Maybe it’s a female thing, the fact that we women value our relationships so deeply that at some point we stop noticing mundane details – the youthful luster of one friend’s hair and the graying spikes of another’s – and just appreciate them for the way they make us feel, act, think, and believe.
Multi-generational friendships are not something I sought out; they just sort of happened to me as a matter of course. But if I were to tell you that one of my youngest friends helped me find my dream job and one of my oldest changed my life’s priorities, it might make you ask yourself why you’re still hanging out with your same-age crowd.
I was fortunate to spend 24 years as a high school teacher. One could say that being around teenagers kept me youthful, or at least young-minded, as I laughed with them every day and spent enough time with them to know how special they were, teenage angst and all. As they graduated, some kept in touch, and when Facebook became a thing, they sent me friend requests. This made staying on each other’s radar so much easier, but it did another thing – it gave me a window into their adult lives and allowed me to see how they evolved.

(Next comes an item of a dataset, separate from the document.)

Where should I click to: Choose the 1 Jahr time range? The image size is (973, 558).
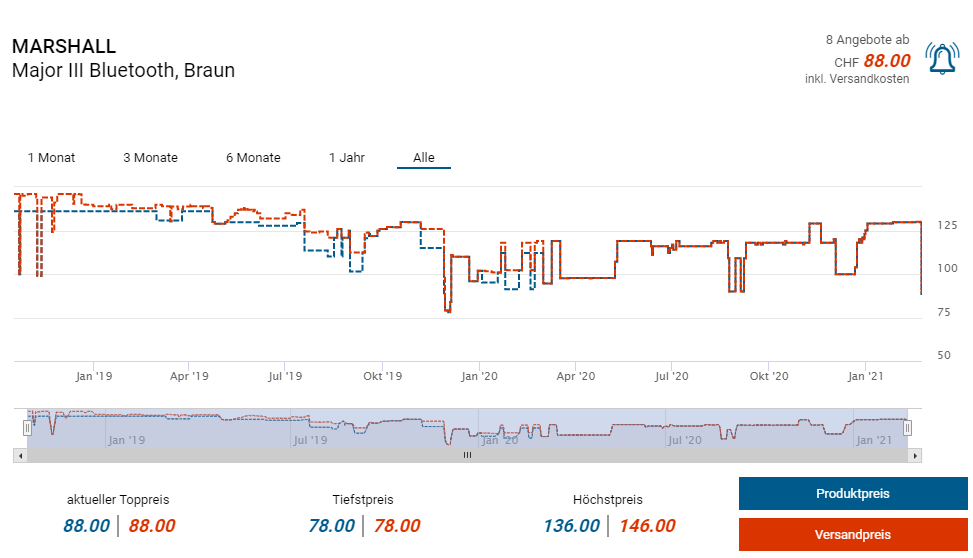click(346, 158)
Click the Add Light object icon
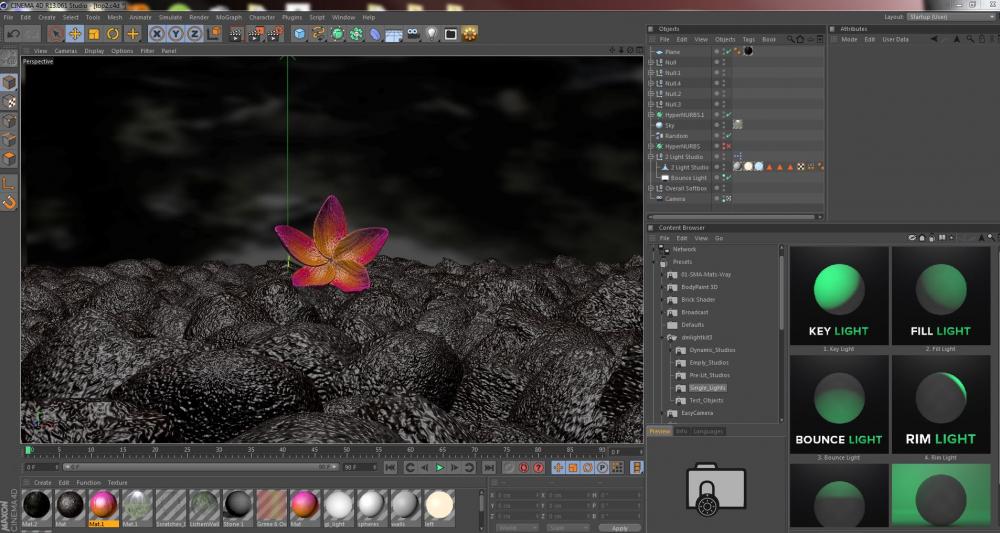Image resolution: width=1000 pixels, height=533 pixels. pos(432,34)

One of my former journalism students is now in her thirties and works, as I do, as a freelance writer. When she scored her first byline in Southern Living, I sent a congratulations message and asked how she had done it. This led to a phone conversation that opened my eyes to how things have changed in the publishing world. I had been sending emails when all along I should have been following people on Instagram and Twitter. Who knew? She did because she is young and hip and technologically savvy. When you’re my age, you suffer in at least one of those categories. In a true “student becomes the teacher” scenario, she schooled me in the way things are done now, and without her, I would never have known.
My eighty-something-year-old friend is equally wise but benefits from a lifetime of experiences bolstered by the benefits of hindsight. She regales me with stories of the joys of grand and great-grandchildren and reminds me that what’s going on in my career is woefully less important than what’s going on with my family. She has shown me – with her own body and mind – how important it is to take care of myself, to stay healthy and strong, and to be active. She reminds me that giving back to the community in which I live is my way of building a better community for those who come after me. She shares her mistakes so that I might avoid making them myself. And she tells me I should seek and try and explore anything I want to because looking back, life went by in a flash.
The beauty of multi-generational friendships is that they provide a wide-angle-lens-view of life. My young friends electrify me with their enthusiasm and their “world is my oyster” view of life. When I’m feeling tired and bored, they invigorate me. My older friends keep me focused on the here and now and remind me to slow down and savor life. The irony is really quite astonishing – both generations are 100 percent right.
I’m grateful for my young and old friends. Where one teaches me how to maneuver in an ever-changing world and reawakens my enthusiasm for sidelined dreams, the other reminds me to stop running, to relax, and to enjoy the fruits of my labor.
They are bookends to a life well-lived, and I wouldn’t trade them for anything.